Je n'ai pas parlé de sa "déchéance intellectuelle" mais de sa "déchéance physique". Un de ces "lieux communs surgis dans la confusion de l'après-guerre et des débuts de la guerre froide" ? Il me semble que le fait que Hitler était physiquement malade est établi. Tous les témoins qui l'ont approché durant les dernières années de la guerre se livrent aux mêmes descriptions d'un vieillard voûté dont la main est secouée de tremblements (Hitler n'a que 56 ans en 1945) mais précisent que ses facultés intellectuelles étaient visiblement intactes ou tout au moins en partie préservées (notamment sa prodigieuse mémoire).
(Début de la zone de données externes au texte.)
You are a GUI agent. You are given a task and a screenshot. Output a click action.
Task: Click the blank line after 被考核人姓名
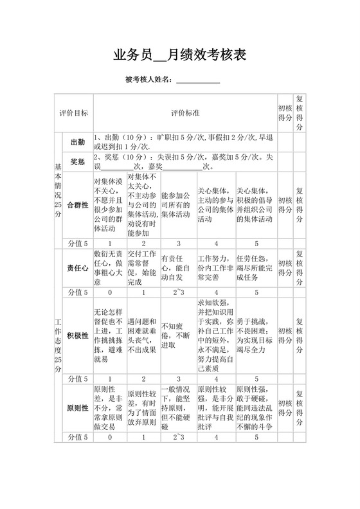pos(198,80)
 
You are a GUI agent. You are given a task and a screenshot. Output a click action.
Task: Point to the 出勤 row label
pos(77,141)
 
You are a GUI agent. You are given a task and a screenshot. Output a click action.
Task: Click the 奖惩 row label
pos(77,161)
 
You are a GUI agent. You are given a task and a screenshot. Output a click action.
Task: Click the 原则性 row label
pos(77,409)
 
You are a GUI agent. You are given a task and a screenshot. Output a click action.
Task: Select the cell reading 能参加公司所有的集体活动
pos(176,204)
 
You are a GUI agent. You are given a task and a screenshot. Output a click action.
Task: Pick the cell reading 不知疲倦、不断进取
pos(176,335)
Sur l'intellect non pas de Hitler mais des chefs nazis, il me semble que ces derniers ont été soumis à des tests de QI lors de leur captivité à Nuremberg et qu'il est apparu qu'ils présentaient des aptitudes nettement au dessus de la moyenne. Il n'en reste pas moins que Hitler était un homme diminué (et cet état de fait n'est sans doute pas étranger à l'évolution de Himmler) soumis à un traitement médicamenteux au sujet duquel vous pourrez sans doute nous apporter d'utiles précisions. Sur son isolement et le fait qu'il était largement coupé des réalités, je persiste.
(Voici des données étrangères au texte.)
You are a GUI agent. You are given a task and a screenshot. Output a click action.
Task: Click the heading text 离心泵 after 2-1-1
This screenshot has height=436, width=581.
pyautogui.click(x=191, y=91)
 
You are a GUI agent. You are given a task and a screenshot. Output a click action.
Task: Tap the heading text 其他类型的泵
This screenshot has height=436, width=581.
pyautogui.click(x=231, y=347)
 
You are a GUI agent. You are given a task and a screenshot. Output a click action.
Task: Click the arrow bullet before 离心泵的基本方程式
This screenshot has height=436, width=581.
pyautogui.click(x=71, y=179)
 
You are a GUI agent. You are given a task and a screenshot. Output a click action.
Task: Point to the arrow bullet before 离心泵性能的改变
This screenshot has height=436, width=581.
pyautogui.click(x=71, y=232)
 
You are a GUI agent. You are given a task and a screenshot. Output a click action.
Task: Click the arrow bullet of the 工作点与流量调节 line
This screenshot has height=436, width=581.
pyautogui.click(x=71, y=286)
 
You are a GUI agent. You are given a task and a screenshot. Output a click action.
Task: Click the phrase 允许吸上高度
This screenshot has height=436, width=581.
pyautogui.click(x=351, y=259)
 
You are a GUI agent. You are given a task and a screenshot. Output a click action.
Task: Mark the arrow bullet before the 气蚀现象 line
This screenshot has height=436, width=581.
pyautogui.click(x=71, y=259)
Sur la "sécession de Himmler", il est bien évidemment impossible de dater avec exactitude quand le Reichsführer se met à envisager la possibilité d'une Allemagne sans Hitler. Vous le savez bien et je vous soupçonne, sur ce point, de faire preuve d'un peu de mauvaise foi. Je ne vous en tiens pas rigueur. Par contre, nous pouvons tenter de déterminer à quelle date ou à quelle période les premiers contacts (sans être sûrs qu'il s'agissent des premiers contacts) avec des représentants des puissances occidentales ont été pris.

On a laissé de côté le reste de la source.